- [Passage shown]:

* * * * *

Michael Blowhard writes about Budd Schulberg's What Makes Sammy Run, which is one of the best Hollywood novels ever written. There really aren't that many great ones that hold up over time.

My faves include:
Larry McMurtry's All My Friends Are Going to Be Strangers, a semi-autobiographical young man's novel about leaving Texas for Hollywood after publishing his first novel, which he adapted for the movies. (It was Horseman Pass By, which became Hud. As a novelist and or/screenwriter, McMurtry has had a long and successful relationship with Hollywood, from Hud to Last Picture Show, Terms of Endearment, Lonesome Dove and other TV westerns, and now Brokeback Mountain, with Diana Ossana.)
The Player, by Michael Tolkin (as close to the bone as it comes)
Force Majeure, by Bruce Wagner--the original short story, not the novel. While all his (very funny) novels are set in Hollywood, of his cell phone trilogy (including I'm Losing You and Still Holding), the best is the Dickensian I'll Let You Go.

* * * * *

- [Information shown]:
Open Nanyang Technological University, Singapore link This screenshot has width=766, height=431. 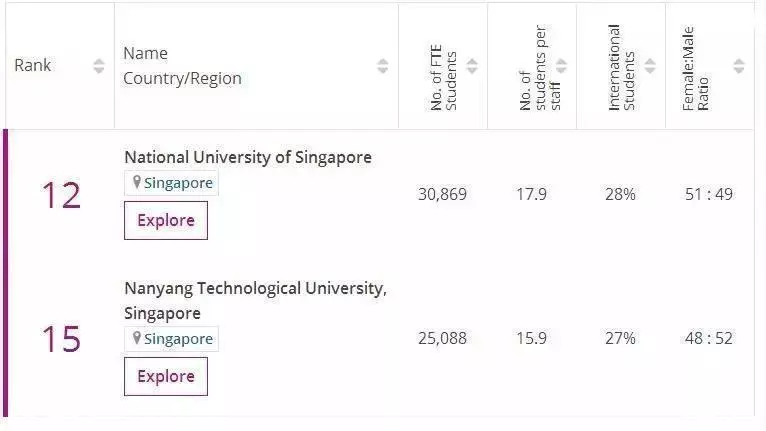(x=255, y=301)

* * * * *

- [Directives]:
- a) Can you write out the passage on Hollywood novels, beginning at the words "The Player, by" and stopping after "Let You Go."?
- b) Which titles of works by Bruce Wagner does the passage on Hollywood novels name?

- [Expected results]:
- a)
The Player, by Michael Tolkin (as close to the bone as it comes)
Force Majeure, by Bruce Wagner--the original short story, not the novel. While all his (very funny) novels are set in Hollywood, of his cell phone trilogy (including I'm Losing You and Still Holding), the best is the Dickensian I'll Let You Go.

- b)
Force Majeure
I'm Losing You
Still Holding
I'll Let You Go